We're sometimes told that the role of the Repository layer is to abstract away your data access logic from your business logic. But in methods such as this, the data access logic appears pretty thoroughly abstracted to me already.

No, this is business logic, pure and simple.

Why we've been thinking of the Repository as a DAL

The reasons why Repositories are viewed as a data access layer are purely historical. The classic three-layer architecture dates back to the late 1990s, when everybody thought that stored procedures were the One True Best Practice™, and that moving your BLL and DAL onto separate hardware was the right approach to scalability problems that almost nobody ever had to face in the Real World. Back in the early days of .NET 1.0, your typical Repository contained method after method that looked something like this:

public User GetUser(int userID)
{
    using (SqlConnection cn = new SqlConnection(connectionString))
    using (SqlCommand cmd = new SqlCommand("usp_GetUser", cn)) {
        cmd.Parameters.Add(new SqlParameter("@UserID", userID));
        cmd.CommandType = CommandType.StoredProcedure;
        using (SqlDataReader reader = cmd.ExecuteReader()) {
            if (reader.Read()) {
                return new User(
                    (int)reader["UserID"],
                    (string)reader["UserName"],
                    (string)reader["DisplayName"],
                    (string)reader["Email"]
                );
            }
            else {
                return null;
            }
        }
    }
}

It was pretty much in-your-face that this was data access code.
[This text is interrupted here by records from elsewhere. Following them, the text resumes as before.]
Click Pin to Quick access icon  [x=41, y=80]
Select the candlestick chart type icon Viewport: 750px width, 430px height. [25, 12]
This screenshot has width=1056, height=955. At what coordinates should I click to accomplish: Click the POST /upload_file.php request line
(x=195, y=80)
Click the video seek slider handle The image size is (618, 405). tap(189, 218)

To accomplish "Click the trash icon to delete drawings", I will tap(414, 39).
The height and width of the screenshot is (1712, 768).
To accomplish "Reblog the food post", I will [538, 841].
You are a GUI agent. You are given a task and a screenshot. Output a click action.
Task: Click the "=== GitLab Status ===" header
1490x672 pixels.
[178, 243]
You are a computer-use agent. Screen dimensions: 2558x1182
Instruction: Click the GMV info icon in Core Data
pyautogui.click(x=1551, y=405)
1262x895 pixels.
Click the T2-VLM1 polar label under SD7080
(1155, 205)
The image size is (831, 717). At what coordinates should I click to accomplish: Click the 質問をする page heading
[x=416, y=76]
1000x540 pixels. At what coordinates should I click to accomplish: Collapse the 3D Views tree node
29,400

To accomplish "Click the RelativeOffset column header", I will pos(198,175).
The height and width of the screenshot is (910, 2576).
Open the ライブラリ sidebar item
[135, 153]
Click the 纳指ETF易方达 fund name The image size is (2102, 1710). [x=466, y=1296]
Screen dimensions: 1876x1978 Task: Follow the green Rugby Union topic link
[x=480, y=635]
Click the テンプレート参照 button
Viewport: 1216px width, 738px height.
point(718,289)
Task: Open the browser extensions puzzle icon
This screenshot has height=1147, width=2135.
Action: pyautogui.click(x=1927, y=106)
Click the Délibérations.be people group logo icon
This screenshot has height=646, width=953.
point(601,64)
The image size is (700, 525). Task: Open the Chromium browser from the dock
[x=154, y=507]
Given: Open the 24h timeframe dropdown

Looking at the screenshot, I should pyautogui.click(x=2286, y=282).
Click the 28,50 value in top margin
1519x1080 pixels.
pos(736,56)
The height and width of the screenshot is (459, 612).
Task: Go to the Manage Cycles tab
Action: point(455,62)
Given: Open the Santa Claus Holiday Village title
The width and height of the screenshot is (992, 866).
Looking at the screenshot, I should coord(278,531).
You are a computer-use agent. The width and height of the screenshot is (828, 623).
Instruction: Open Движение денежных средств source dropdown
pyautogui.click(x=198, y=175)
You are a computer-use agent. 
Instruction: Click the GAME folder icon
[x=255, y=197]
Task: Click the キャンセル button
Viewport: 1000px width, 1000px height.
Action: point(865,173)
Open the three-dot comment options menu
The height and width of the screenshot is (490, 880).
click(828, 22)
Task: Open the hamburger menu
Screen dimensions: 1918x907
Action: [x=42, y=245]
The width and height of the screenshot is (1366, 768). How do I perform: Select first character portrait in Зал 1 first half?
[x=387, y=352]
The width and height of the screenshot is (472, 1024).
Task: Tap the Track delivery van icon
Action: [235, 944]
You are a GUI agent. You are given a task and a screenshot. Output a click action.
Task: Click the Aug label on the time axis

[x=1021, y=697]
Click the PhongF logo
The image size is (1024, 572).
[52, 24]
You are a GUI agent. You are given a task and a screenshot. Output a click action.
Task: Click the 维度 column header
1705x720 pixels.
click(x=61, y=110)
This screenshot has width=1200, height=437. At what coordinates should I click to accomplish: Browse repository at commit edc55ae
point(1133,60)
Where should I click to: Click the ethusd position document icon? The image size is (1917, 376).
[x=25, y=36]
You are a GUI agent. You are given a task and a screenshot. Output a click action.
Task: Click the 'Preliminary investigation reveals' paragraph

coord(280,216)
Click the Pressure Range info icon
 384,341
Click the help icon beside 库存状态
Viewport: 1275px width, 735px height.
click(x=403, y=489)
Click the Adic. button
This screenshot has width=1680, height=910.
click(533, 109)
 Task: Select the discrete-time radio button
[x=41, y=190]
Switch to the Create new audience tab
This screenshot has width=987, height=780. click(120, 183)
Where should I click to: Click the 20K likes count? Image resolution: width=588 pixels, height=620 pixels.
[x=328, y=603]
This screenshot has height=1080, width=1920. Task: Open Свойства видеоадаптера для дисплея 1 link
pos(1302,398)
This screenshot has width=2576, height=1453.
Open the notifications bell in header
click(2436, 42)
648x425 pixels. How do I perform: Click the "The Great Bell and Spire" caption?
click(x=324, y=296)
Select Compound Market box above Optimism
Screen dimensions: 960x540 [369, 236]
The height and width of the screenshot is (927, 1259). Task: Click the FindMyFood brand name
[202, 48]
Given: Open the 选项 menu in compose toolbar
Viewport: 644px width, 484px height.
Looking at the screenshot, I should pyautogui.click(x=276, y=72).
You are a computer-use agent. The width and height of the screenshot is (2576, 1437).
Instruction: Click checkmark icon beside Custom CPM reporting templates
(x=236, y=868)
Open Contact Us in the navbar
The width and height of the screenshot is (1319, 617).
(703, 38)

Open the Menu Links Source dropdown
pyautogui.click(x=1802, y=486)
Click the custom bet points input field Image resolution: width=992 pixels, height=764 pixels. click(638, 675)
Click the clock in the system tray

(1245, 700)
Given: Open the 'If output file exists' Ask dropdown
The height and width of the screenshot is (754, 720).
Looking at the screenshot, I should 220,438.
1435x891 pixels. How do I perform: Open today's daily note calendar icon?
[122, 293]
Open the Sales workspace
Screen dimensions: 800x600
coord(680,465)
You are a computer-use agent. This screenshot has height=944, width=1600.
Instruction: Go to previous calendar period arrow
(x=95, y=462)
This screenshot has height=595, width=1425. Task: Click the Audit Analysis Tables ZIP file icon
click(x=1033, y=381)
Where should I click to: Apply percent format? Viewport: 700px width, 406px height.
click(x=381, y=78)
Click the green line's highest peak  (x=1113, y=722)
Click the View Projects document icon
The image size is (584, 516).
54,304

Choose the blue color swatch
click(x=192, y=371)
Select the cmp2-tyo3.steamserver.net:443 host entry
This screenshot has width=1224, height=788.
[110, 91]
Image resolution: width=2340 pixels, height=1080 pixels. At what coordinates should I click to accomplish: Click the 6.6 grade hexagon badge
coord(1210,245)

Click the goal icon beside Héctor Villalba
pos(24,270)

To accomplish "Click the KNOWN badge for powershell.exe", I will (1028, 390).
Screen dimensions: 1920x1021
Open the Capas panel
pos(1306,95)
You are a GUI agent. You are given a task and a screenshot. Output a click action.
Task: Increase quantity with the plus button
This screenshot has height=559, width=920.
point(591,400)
It was also very, very tedious and repetitive to maintain. It was this tedium that gave rise to modern O/R mappers, and in fact, in the early days, offerings such as LLBLGen Pro and NHibernate were sometimes actually referred to as "generic DALs." Then, eventually, Microsoft got in on the act with Entity Framework.

In a nutshell, your data access layer is now Entity Framework itself.

Your Repository is first and foremost business logic

The problem with viewing modern-day Repositories as a DAL is that it demands that you draw a clear distinction between data access logic and business logic while obfuscatinig that very distinction.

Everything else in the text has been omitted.